ACTIVITY: Below are the records; copy every line in them that holds the string "logo".

EXTRACTED MATERIAL:
______
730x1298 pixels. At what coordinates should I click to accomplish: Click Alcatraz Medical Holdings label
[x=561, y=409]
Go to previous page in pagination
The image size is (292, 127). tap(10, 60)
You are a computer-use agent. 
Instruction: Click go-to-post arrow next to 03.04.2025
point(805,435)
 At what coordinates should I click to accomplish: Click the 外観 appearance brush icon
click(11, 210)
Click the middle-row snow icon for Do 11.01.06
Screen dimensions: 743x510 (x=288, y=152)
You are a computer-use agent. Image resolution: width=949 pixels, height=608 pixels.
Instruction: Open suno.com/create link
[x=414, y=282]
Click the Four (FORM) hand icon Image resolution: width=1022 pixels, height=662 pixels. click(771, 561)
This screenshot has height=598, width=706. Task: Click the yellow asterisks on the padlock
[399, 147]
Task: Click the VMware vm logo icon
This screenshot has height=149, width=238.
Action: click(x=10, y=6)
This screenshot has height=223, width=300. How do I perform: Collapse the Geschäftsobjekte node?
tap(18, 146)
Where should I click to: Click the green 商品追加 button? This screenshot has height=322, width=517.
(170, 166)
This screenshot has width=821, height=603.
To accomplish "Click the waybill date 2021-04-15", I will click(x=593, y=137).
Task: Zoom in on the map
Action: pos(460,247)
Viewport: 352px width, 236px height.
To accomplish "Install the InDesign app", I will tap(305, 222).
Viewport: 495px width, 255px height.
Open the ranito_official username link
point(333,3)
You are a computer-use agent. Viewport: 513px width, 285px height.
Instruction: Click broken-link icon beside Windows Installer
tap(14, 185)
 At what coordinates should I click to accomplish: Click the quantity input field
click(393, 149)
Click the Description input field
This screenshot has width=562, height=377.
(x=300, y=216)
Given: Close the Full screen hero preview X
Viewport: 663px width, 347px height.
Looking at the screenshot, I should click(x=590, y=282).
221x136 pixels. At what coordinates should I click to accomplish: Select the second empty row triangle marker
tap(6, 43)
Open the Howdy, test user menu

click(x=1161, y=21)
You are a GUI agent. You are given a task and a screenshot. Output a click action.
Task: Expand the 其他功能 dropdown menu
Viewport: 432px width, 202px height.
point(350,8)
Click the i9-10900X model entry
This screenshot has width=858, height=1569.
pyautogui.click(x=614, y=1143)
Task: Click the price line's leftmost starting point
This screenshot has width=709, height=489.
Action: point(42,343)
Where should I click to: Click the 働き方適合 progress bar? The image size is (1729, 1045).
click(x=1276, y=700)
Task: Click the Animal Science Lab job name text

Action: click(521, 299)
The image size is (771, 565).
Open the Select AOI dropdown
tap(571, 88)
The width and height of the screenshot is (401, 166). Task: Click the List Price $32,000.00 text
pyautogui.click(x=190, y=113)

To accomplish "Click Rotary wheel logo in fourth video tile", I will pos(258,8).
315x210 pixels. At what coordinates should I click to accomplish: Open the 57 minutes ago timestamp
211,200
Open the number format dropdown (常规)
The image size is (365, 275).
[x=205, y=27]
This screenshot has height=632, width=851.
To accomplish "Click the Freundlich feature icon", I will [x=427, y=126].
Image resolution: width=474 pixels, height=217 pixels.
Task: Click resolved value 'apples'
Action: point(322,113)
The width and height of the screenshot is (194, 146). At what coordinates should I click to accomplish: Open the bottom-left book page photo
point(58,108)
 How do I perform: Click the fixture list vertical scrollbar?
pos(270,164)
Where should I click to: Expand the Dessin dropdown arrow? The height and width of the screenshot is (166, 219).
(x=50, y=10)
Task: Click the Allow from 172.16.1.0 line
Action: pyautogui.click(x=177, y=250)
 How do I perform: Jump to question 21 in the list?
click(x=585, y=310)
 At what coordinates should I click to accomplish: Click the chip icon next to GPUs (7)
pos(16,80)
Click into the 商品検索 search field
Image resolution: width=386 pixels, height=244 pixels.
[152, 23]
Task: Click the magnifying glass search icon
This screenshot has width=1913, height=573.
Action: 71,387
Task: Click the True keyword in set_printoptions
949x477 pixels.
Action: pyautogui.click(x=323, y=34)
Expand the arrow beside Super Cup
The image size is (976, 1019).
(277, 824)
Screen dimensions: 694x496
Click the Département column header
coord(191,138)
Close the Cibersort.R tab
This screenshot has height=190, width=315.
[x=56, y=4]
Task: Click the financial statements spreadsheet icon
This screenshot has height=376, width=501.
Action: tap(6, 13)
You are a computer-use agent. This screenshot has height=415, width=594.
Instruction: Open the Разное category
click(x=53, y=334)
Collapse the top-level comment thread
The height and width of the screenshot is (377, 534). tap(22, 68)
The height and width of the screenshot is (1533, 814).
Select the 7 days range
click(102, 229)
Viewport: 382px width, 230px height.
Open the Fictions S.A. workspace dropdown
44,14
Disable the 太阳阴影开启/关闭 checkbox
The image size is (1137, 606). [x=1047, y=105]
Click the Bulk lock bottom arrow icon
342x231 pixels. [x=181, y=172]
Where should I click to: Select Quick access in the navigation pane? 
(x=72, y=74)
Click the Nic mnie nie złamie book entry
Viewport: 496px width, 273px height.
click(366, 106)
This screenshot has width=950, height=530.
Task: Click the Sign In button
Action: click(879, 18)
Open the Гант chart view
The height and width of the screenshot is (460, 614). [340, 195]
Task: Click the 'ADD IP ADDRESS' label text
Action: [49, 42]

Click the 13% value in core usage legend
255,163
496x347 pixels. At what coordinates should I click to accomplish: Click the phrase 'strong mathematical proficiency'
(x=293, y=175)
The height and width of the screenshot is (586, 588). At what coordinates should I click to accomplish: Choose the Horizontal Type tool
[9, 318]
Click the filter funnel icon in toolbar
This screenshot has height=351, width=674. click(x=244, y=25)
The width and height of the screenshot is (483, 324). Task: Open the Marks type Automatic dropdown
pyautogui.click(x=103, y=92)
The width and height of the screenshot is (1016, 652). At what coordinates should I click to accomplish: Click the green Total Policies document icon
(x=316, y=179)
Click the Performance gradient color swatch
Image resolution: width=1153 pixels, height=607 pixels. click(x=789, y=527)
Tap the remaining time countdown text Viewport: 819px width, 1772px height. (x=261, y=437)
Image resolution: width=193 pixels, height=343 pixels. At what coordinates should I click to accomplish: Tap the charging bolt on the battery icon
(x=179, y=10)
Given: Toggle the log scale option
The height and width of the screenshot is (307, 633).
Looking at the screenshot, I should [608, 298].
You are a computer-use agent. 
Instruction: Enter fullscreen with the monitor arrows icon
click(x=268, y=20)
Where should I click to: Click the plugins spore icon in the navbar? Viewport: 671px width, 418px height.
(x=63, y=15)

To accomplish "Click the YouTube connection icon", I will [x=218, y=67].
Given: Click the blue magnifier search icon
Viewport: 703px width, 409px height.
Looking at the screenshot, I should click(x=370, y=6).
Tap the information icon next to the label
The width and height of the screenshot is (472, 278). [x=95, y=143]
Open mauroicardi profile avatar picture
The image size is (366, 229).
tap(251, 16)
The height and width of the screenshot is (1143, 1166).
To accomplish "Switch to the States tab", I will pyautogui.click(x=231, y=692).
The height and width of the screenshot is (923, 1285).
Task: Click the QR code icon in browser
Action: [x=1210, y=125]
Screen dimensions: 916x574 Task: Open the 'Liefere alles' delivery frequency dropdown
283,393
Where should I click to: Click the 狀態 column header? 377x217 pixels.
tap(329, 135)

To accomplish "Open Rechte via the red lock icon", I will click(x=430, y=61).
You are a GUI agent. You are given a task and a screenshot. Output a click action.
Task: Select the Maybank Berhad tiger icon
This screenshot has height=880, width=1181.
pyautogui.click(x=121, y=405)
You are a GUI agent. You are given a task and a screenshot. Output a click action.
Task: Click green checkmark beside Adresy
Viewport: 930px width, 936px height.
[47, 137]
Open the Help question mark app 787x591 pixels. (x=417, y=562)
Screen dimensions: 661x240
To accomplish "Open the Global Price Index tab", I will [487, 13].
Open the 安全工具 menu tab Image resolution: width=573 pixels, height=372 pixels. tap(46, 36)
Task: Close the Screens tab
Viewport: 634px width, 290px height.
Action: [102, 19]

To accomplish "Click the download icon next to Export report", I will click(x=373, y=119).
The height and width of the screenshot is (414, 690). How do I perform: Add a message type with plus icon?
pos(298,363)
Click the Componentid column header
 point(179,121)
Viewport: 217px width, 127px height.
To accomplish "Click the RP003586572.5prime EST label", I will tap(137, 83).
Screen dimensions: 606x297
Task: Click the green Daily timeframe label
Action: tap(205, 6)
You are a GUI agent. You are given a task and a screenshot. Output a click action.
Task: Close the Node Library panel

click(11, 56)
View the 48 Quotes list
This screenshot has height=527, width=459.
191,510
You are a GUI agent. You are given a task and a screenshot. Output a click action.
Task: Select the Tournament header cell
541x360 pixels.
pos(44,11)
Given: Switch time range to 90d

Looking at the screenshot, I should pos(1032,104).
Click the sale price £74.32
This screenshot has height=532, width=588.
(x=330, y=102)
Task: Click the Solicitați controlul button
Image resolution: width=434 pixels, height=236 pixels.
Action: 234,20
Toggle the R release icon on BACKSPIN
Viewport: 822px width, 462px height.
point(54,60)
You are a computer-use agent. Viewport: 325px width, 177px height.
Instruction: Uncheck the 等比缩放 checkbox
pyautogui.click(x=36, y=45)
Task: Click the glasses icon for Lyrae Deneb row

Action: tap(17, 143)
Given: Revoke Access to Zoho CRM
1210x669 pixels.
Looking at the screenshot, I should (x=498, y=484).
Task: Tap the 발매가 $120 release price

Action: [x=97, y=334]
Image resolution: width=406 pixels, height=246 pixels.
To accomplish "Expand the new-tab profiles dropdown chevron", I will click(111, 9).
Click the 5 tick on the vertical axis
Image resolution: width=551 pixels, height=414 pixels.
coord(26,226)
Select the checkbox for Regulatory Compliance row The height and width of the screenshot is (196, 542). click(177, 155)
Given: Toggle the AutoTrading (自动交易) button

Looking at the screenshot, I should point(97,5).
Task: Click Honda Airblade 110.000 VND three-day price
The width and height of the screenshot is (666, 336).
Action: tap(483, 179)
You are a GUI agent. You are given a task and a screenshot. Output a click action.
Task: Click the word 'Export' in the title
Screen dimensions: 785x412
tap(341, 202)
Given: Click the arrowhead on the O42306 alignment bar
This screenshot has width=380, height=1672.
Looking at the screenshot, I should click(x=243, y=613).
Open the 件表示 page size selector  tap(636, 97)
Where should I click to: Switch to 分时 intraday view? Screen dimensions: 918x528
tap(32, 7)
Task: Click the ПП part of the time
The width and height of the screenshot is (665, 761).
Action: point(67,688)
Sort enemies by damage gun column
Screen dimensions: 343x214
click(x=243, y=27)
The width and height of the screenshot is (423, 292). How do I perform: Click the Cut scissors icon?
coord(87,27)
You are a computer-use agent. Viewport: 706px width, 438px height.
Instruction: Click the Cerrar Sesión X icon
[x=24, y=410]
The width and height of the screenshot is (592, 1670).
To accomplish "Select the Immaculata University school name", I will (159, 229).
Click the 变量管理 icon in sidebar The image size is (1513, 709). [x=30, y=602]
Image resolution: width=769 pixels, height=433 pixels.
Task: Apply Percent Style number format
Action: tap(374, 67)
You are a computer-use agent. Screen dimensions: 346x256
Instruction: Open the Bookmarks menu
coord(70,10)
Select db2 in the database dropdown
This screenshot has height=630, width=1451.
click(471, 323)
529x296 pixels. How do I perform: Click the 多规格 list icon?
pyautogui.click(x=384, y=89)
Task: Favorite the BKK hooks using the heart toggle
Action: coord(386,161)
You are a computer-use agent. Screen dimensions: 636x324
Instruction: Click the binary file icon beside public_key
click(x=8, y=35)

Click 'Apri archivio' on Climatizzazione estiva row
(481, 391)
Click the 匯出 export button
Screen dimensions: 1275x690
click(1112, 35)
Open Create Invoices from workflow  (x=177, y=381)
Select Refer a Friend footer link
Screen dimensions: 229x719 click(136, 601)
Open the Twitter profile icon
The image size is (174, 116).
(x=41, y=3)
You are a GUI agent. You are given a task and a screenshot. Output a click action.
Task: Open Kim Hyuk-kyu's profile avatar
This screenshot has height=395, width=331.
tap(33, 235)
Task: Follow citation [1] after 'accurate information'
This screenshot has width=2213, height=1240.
______
PROBLEM SOLUTION:
Task: Click the VMware vm logo icon
To accomplish "Click Rotary wheel logo in fourth video tile", I will pos(258,8).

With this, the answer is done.